She gave him a gentle smile and wondered how he'd respond if she said,
What I'd really like is to die.

Then she shook her head—both an answer and a way to empty her mind of the thought. Kit tried not to think too much these days. She didn't like where her thoughts led. The man took it well, doffing his hat, offering up a rain check with a shrug, and returning to his crew in the club's center. Kit smiled wistfully after him. What a life. Checking out Betties, rocking to Elvis, slamming back brew. Kit was not much older than the guy, only thirty, but she felt ancient.

She was wondering when and how that'd happened when she suddenly felt another pair of eyes on her. Searching the room, she found him. Dennis Carlisle. He stood out because, like her, he was the only other person who wasn't moving. Light rocketed off the planes of his face, and though he otherwise fit in—dressed like a greaser in a white T and cuffed jeans, hair slicked and sideburns long—his rigid stance still reminded her of a police officer. His frown also reminded her that she'd broken his heart by not returning his calls, his texts.

And that, again, reminded her of Grif.

After another moment, Dennis shook his head and sighed. Then he turned away, and Kit just let him go.

“That's it.” Another hand appeared, this one on the opposite arm, and way less gentle than the first. Kit spun like a top and found herself being dragged directly across the dance floor by Fleur Fontaine, her friend's steps quick and light in a mermaid-tail dress that sparkled in the strobes. Kit actually stumbled in her vintage peep-toes, trying to keep up.

“What's going on?” she said, as Fleur pulled her into the side bar. Velvet walls muted the MC's voice from the other room, along with the upright bass that meant the start of a new set. Seated at a high-top table adorned with a flickering red-domed hurricane lamp were three other of Kit's besties. Lil DeVille, Charis Cointreau, and Layla Love—new to their inner circle. All sported stage names, de rigueur in the rockabilly subculture where they lived and thrived. False identities . . . for true friends.
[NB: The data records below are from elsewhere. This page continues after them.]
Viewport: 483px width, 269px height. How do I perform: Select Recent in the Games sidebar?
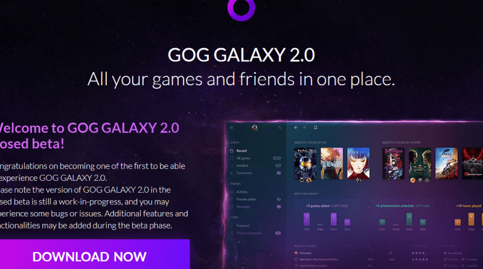pyautogui.click(x=242, y=151)
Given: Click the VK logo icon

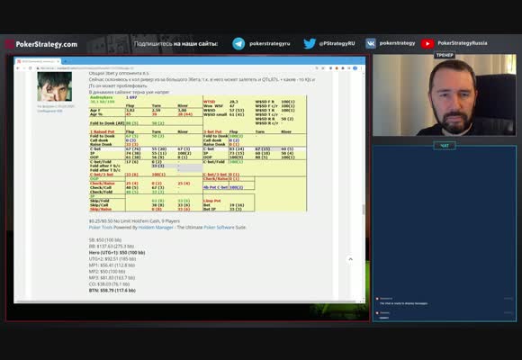Looking at the screenshot, I should coord(371,43).
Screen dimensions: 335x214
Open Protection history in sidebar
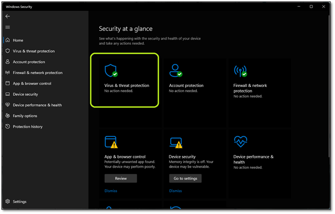(27, 127)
Yet she tilted her head as she looked at them now. Despite their smiles, Kit noted concern in their gazes, and that had nerves jumping in her belly. “What is this?”

“This,” Fleur said, depositing Kit dead center, “is an intervention.”

Layla slid a drink across the table. Not a Pabst but a gin fizz. It'd do. Kit picked it up. “What are we intervening . . . in?”

“Not we,” Fleur corrected, then waggled her finger to exclude Kit. “Us.”

Kit set down the drink and rose to leave.

“No.” That firm hand again, pushing her back to her red-cushioned seat. “Hear us out. We love you and if we don't tell you this shit, who will?”

She placed her hand on her hip. “What shit?” Though she already knew.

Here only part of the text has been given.